WHAT YOU ARE ASKED TO DO
For the records that follow, please set down exactly the lines between the one holding "This screenshot has height=868, width=1382." and the one holding "Task: Apply red color label in Survey toolbar", inclusive, and only those.
RECORDS SUPPLIED: Begin
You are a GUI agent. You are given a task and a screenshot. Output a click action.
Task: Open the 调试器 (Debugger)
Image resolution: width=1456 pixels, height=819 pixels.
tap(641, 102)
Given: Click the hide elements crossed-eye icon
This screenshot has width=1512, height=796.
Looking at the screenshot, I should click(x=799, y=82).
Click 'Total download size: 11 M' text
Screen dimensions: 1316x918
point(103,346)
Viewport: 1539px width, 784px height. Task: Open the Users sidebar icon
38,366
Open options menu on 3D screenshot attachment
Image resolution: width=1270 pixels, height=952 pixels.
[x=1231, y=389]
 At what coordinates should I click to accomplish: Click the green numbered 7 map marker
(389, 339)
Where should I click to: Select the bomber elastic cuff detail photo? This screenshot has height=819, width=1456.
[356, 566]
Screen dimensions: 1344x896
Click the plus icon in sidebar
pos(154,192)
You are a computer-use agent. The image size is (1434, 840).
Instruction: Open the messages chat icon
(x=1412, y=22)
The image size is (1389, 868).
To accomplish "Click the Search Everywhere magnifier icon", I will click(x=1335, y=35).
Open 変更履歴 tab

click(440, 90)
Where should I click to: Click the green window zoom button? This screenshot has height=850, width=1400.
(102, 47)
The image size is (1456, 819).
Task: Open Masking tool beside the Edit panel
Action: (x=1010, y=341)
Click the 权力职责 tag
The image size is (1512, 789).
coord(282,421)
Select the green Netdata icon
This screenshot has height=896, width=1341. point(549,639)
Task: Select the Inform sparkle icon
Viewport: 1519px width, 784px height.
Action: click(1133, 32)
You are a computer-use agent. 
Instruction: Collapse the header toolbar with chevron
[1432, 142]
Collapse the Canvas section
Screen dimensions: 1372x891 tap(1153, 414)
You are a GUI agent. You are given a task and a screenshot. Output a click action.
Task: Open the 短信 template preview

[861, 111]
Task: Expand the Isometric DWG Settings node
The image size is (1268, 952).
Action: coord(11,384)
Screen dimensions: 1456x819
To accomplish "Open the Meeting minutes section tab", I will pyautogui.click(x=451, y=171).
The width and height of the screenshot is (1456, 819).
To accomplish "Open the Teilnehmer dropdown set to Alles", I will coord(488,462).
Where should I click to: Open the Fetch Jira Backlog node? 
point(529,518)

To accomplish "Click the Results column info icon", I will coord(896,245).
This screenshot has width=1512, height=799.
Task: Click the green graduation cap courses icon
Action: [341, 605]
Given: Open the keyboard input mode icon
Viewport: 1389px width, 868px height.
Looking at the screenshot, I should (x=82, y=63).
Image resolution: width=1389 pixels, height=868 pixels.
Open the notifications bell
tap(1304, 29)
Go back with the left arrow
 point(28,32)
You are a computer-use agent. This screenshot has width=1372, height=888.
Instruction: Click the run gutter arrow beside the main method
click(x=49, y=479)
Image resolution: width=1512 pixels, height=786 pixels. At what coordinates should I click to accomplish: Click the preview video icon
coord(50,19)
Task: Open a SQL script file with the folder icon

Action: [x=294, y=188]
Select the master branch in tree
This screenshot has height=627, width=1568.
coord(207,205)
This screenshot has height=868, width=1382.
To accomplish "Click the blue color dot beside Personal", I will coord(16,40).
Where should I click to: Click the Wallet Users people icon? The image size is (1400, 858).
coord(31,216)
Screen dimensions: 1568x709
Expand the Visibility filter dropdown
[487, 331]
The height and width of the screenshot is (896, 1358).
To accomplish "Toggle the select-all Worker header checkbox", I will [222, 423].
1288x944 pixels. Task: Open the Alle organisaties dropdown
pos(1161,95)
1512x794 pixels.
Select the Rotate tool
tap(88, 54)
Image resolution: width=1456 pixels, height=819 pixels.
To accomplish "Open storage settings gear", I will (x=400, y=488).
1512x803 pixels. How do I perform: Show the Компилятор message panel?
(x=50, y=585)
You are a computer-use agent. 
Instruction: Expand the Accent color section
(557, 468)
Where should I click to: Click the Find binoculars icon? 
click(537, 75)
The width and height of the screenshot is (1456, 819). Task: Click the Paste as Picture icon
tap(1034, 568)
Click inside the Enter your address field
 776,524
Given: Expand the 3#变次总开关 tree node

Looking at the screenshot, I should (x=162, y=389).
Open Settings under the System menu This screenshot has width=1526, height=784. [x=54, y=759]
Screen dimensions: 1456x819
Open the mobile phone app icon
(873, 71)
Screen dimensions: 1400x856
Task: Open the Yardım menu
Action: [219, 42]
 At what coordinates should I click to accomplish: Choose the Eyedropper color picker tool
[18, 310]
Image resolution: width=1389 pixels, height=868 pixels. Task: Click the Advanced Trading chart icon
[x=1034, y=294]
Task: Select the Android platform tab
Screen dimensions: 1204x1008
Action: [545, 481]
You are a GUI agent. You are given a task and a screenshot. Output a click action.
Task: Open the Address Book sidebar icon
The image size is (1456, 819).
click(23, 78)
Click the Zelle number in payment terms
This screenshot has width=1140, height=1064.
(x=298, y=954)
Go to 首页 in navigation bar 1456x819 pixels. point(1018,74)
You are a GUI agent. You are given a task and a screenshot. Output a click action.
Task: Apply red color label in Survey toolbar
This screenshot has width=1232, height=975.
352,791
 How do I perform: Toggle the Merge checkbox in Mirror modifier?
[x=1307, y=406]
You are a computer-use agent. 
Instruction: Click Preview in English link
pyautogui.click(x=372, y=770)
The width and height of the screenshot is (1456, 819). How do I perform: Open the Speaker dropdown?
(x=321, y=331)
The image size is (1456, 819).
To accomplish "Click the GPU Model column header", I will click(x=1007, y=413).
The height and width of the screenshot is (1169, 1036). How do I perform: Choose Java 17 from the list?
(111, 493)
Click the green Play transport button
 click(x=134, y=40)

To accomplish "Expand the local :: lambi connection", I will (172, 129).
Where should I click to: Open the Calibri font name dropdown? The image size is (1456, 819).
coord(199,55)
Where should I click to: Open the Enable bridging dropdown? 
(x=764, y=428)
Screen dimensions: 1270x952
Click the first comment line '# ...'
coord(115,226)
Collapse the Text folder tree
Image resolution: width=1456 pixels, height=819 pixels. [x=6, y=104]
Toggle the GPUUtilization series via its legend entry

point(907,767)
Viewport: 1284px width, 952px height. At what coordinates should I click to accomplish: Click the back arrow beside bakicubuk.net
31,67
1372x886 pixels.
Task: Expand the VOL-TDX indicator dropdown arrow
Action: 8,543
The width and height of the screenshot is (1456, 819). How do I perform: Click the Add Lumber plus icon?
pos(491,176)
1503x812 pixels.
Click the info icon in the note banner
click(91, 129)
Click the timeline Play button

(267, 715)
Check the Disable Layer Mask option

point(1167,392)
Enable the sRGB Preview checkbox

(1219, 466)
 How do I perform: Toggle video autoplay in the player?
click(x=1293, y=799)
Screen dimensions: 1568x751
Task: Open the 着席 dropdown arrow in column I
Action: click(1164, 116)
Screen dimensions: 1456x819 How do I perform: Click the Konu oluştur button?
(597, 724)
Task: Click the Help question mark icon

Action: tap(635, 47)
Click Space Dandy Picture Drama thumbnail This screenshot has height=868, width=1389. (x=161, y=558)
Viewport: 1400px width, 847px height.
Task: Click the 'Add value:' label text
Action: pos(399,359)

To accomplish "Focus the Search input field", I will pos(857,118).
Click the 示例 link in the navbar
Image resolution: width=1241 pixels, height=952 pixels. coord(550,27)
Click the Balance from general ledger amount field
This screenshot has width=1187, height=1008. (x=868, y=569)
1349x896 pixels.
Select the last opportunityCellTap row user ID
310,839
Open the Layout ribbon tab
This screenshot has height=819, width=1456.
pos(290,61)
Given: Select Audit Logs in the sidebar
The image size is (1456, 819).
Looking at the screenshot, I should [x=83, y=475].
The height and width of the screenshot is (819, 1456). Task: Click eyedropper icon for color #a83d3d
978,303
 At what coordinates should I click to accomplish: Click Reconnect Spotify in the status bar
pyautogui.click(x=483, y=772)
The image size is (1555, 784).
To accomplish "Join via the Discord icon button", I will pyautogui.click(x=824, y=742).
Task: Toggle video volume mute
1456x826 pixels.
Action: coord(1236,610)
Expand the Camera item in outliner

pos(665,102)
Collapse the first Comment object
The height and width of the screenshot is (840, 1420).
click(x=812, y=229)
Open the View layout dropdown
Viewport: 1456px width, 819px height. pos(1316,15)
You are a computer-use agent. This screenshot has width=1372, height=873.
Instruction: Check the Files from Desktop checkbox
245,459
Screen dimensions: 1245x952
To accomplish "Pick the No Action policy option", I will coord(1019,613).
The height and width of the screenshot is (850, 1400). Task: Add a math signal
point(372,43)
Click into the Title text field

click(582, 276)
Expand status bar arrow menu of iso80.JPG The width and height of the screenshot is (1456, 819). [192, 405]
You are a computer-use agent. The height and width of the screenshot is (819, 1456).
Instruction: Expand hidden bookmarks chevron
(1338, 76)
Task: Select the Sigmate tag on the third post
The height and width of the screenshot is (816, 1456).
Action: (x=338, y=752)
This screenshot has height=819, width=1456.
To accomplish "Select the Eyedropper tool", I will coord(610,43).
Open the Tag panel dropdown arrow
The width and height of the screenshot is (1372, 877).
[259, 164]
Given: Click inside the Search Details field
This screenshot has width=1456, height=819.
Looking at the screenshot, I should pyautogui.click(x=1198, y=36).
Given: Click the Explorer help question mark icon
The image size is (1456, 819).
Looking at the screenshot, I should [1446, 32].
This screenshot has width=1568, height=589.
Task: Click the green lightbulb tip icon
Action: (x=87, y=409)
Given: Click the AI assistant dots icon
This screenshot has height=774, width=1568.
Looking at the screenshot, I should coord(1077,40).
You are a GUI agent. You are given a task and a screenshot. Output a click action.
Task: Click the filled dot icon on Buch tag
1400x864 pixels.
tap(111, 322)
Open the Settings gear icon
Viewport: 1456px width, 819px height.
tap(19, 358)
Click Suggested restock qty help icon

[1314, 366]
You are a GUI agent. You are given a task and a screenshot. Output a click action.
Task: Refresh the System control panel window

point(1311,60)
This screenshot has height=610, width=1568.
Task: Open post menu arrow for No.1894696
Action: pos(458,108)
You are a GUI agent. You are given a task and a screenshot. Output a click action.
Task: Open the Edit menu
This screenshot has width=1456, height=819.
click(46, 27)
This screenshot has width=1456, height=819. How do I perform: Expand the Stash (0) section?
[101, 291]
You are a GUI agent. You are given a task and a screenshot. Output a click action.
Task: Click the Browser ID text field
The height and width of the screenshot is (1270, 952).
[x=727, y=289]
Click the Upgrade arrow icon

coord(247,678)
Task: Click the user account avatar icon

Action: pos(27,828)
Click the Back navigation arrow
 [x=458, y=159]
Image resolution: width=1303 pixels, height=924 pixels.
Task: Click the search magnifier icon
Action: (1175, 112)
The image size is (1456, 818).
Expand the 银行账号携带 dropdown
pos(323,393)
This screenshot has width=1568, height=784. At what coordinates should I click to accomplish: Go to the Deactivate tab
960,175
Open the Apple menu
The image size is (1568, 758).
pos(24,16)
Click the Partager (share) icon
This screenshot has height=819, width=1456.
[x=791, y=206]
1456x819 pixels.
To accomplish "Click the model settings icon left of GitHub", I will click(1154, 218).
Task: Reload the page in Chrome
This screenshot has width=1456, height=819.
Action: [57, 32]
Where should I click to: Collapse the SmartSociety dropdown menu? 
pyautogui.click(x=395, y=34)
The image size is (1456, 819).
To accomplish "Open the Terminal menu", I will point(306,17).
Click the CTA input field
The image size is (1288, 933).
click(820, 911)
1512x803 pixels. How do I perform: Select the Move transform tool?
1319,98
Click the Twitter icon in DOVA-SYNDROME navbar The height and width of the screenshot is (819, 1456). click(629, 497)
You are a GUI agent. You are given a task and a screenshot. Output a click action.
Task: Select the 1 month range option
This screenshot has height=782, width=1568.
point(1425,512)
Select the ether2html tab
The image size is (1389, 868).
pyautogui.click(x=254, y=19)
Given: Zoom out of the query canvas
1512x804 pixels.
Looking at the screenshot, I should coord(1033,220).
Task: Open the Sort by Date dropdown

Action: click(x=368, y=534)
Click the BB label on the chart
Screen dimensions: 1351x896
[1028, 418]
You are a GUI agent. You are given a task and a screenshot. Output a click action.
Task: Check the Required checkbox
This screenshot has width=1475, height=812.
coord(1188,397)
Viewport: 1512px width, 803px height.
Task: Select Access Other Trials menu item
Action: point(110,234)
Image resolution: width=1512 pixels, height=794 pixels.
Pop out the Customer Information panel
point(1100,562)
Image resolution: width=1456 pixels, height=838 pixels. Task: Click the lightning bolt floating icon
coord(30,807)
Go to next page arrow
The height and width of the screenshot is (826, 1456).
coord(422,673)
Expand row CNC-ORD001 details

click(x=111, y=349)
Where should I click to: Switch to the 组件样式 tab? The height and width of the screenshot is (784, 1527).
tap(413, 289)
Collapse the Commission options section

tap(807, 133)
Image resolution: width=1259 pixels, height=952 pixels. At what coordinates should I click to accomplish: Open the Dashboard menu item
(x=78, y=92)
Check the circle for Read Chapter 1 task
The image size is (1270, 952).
RECORDS SUPPLIED: End
WRITTEN RESPONSE
This screenshot has height=868, width=1382.
To accomplish "Click the blue color dot beside Personal", I will coord(16,40).
Where should I click to: Click the Wallet Users people icon? The image size is (1400, 858).
coord(31,216)
Screen dimensions: 1568x709
Expand the Visibility filter dropdown
[487, 331]
The height and width of the screenshot is (896, 1358).
To accomplish "Toggle the select-all Worker header checkbox", I will [222, 423].
1288x944 pixels. Task: Open the Alle organisaties dropdown
pos(1161,95)
1512x794 pixels.
Select the Rotate tool
tap(88, 54)
Image resolution: width=1456 pixels, height=819 pixels.
To accomplish "Open storage settings gear", I will (x=400, y=488).
1512x803 pixels. How do I perform: Show the Компилятор message panel?
(x=50, y=585)
You are a computer-use agent. 
Instruction: Expand the Accent color section
(557, 468)
Where should I click to: Click the Find binoculars icon? 
click(537, 75)
The width and height of the screenshot is (1456, 819). Task: Click the Paste as Picture icon
tap(1034, 568)
Click inside the Enter your address field
 776,524
Given: Expand the 3#变次总开关 tree node

Looking at the screenshot, I should (x=162, y=389).
Open Settings under the System menu This screenshot has width=1526, height=784. [x=54, y=759]
Screen dimensions: 1456x819
Open the mobile phone app icon
(873, 71)
Screen dimensions: 1400x856
Task: Open the Yardım menu
Action: [219, 42]
 At what coordinates should I click to accomplish: Choose the Eyedropper color picker tool
[18, 310]
Image resolution: width=1389 pixels, height=868 pixels. Task: Click the Advanced Trading chart icon
[x=1034, y=294]
Task: Select the Android platform tab
Screen dimensions: 1204x1008
Action: [545, 481]
You are a GUI agent. You are given a task and a screenshot. Output a click action.
Task: Open the Address Book sidebar icon
The image size is (1456, 819).
click(23, 78)
Click the Zelle number in payment terms
This screenshot has width=1140, height=1064.
(x=298, y=954)
Go to 首页 in navigation bar 1456x819 pixels. point(1018,74)
You are a GUI agent. You are given a task and a screenshot. Output a click action.
Task: Apply red color label in Survey toolbar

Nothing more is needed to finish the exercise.